| TASK BRIEF |
Without including any pictures, write out all the records word for word.

| DATA TO PROCESS |
┌──

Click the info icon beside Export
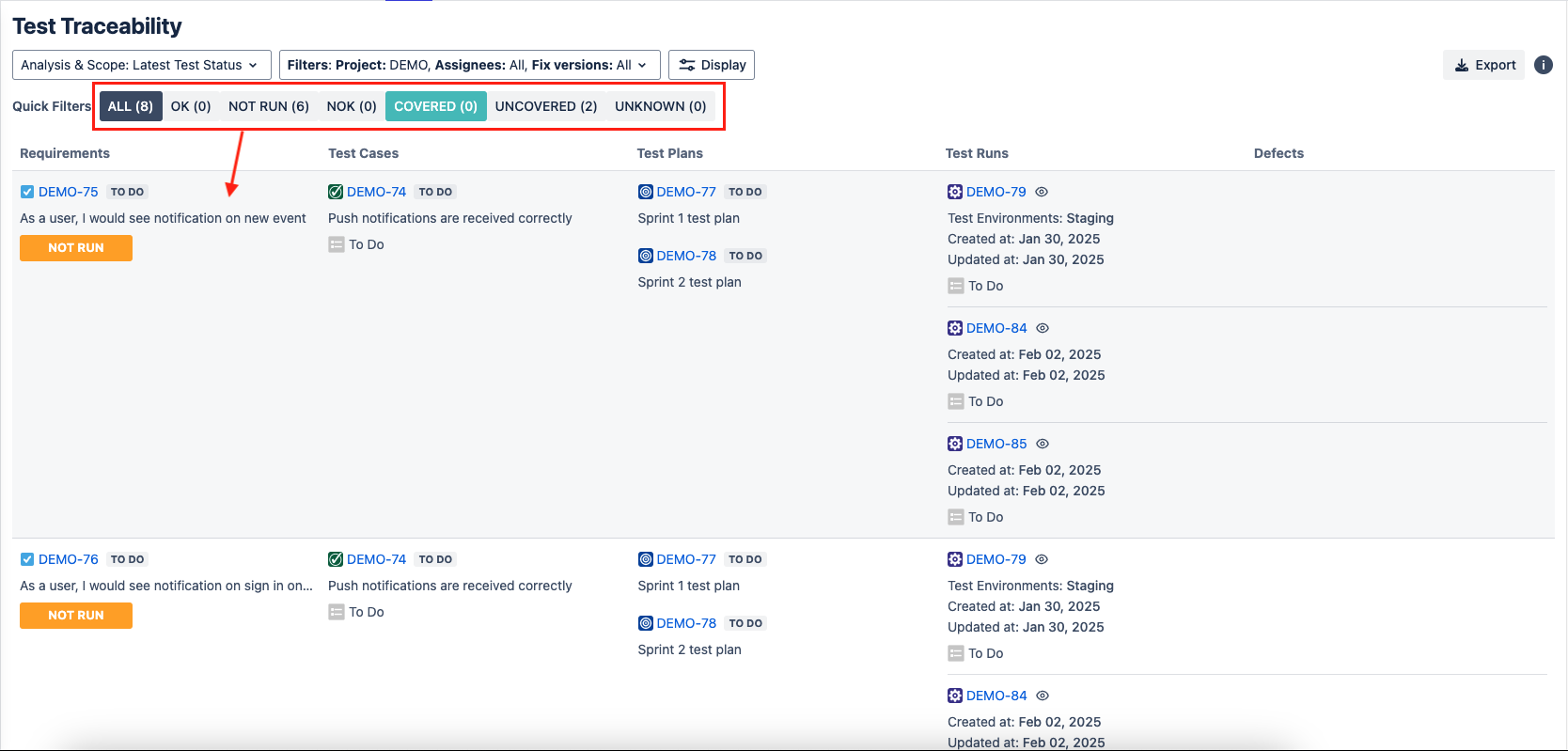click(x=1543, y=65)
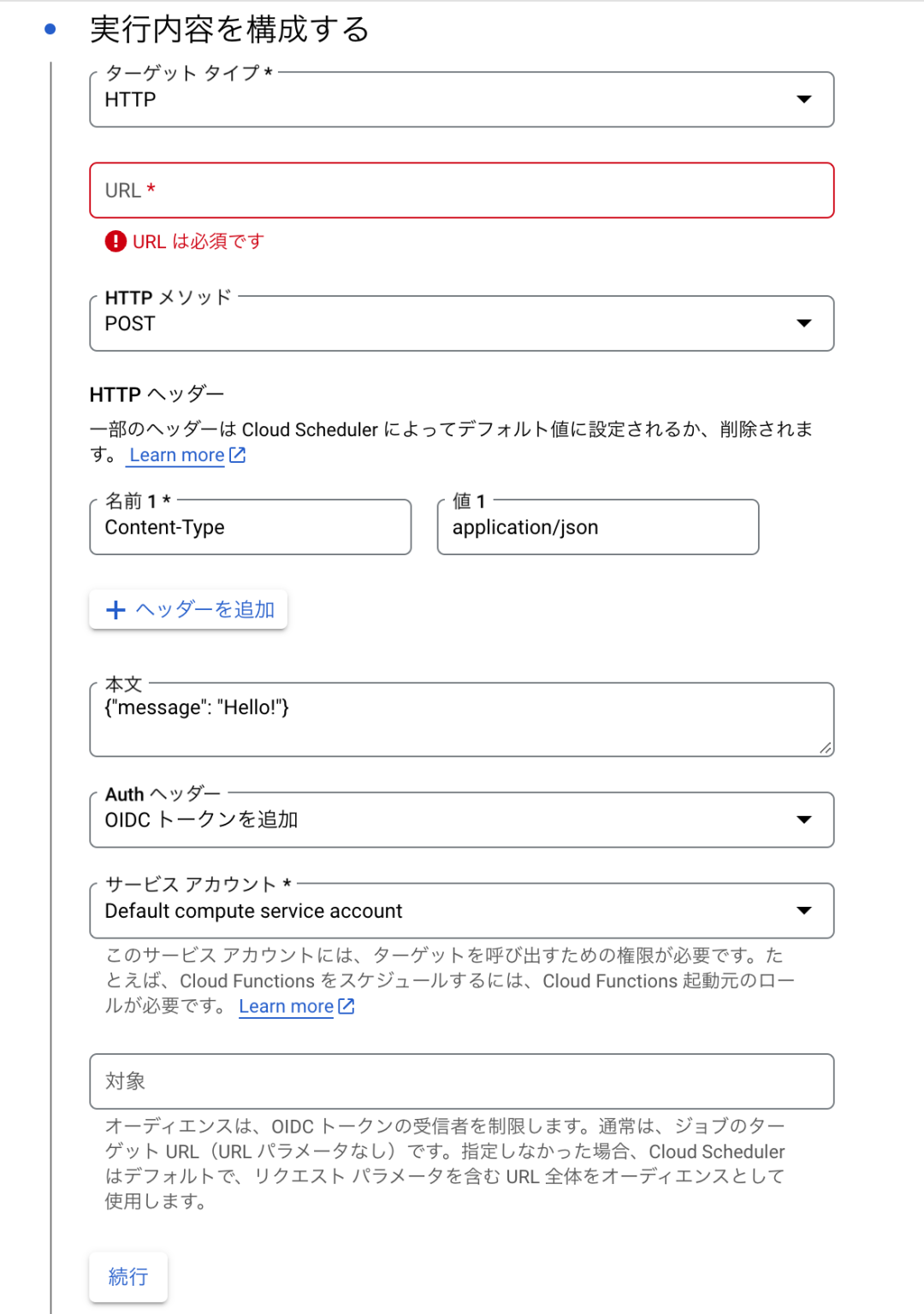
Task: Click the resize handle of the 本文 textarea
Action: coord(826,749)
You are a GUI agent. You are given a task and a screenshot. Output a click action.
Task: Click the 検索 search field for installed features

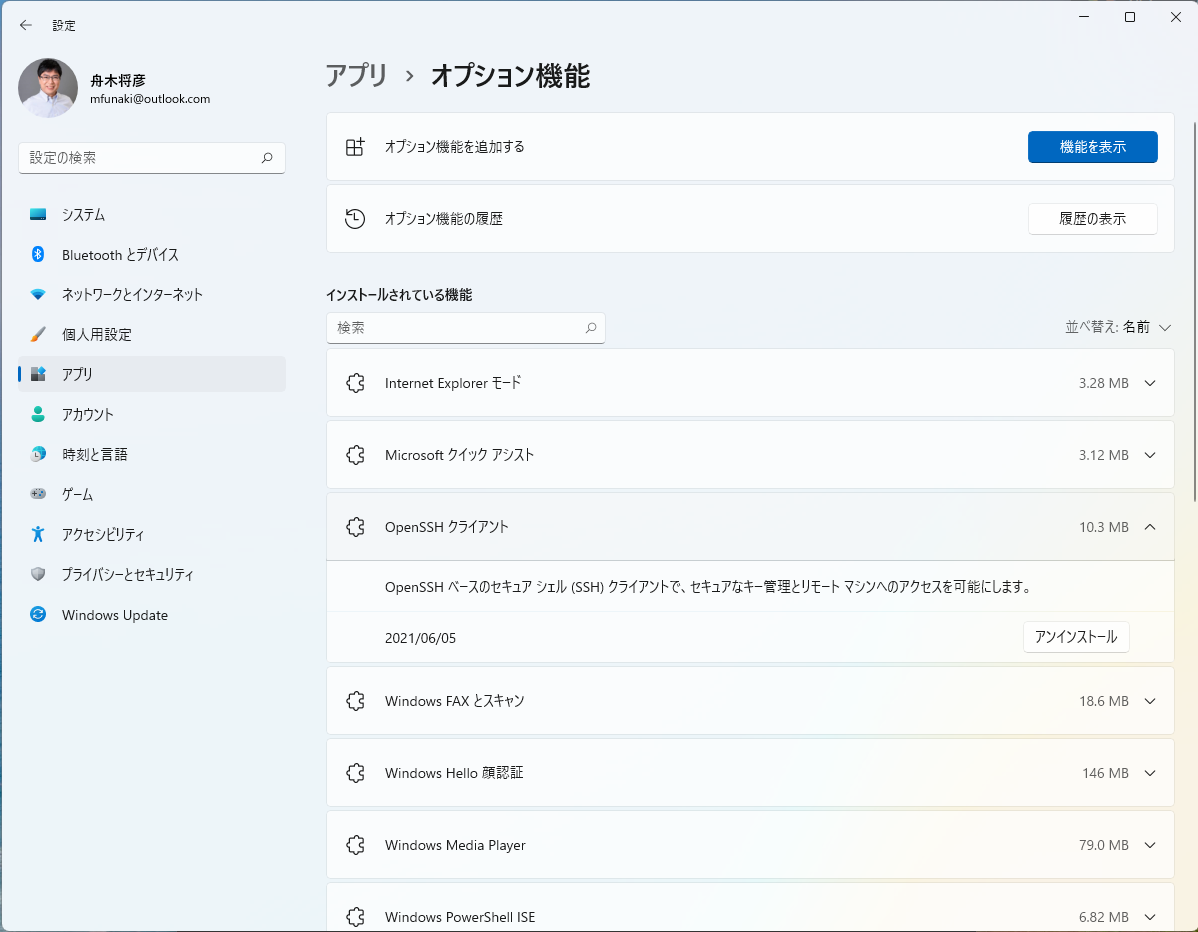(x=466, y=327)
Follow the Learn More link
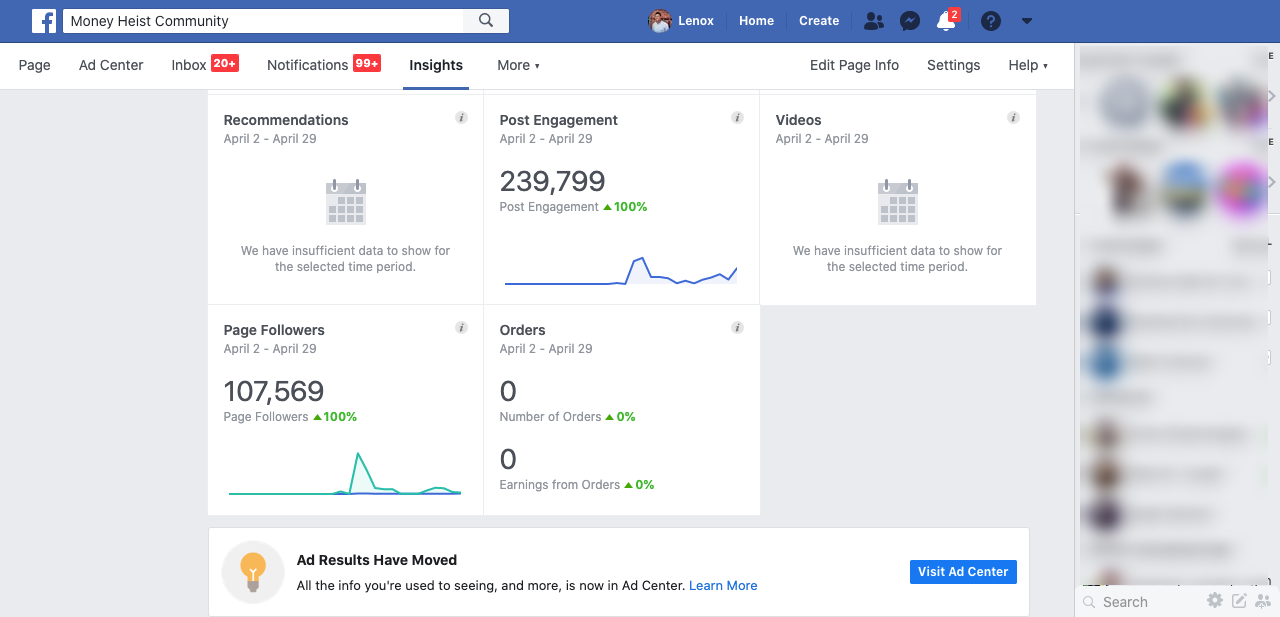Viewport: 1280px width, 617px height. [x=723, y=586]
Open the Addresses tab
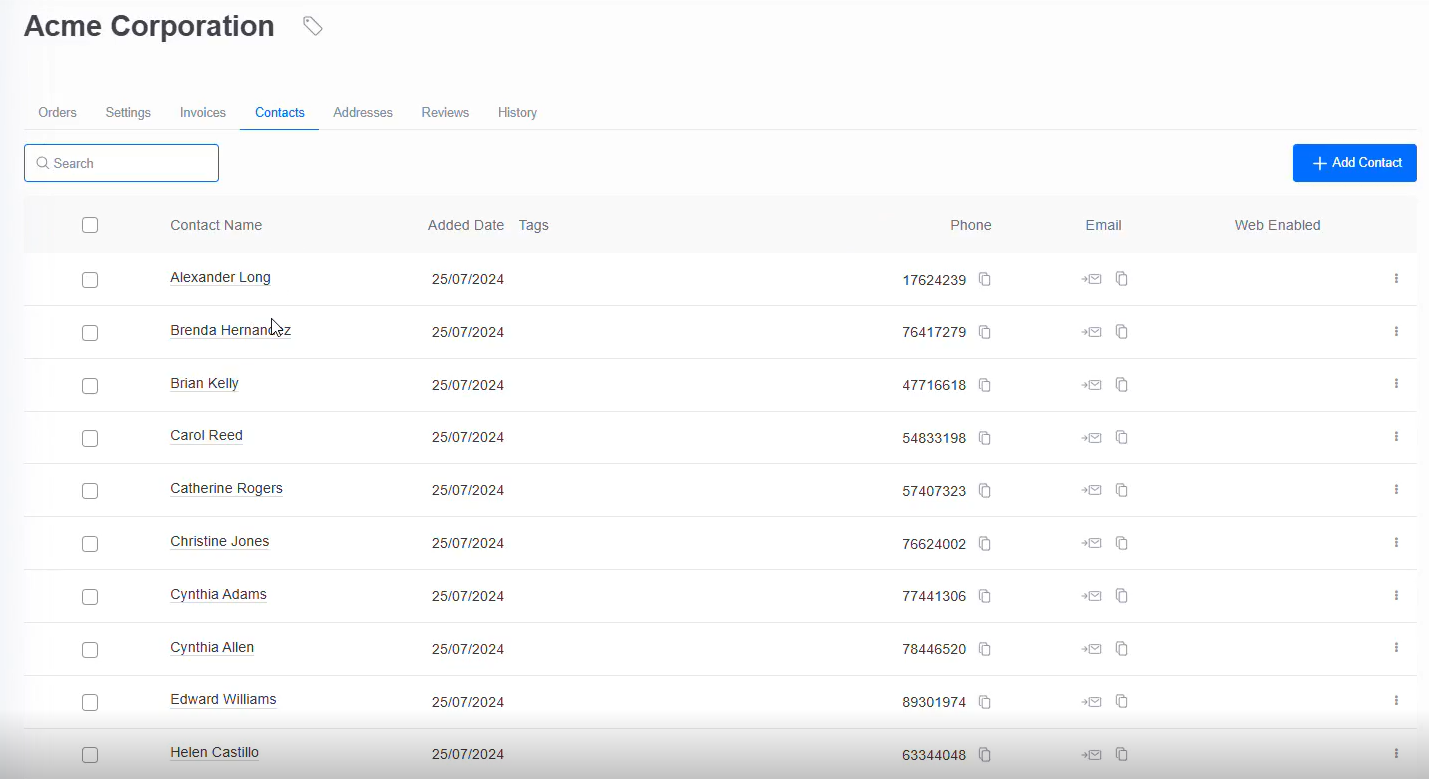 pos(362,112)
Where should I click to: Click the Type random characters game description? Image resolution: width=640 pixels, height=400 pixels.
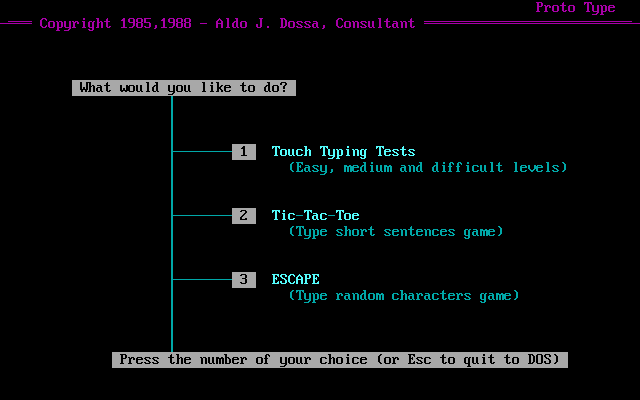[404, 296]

└──

| YOUR RESPONSE |
Click the info icon beside Export
click(x=1543, y=65)
Task: Click the resize handle of the 本文 textarea
Action: coord(826,749)
You are a GUI agent. You are given a task and a screenshot. Output a click action.
Task: Click the 検索 search field for installed features

(x=466, y=327)
Follow the Learn More link
Viewport: 1280px width, 617px height. [x=723, y=586]
Open the Addresses tab
 pos(362,112)
Where should I click to: Click the Type random characters game description? Image resolution: width=640 pixels, height=400 pixels.
[404, 296]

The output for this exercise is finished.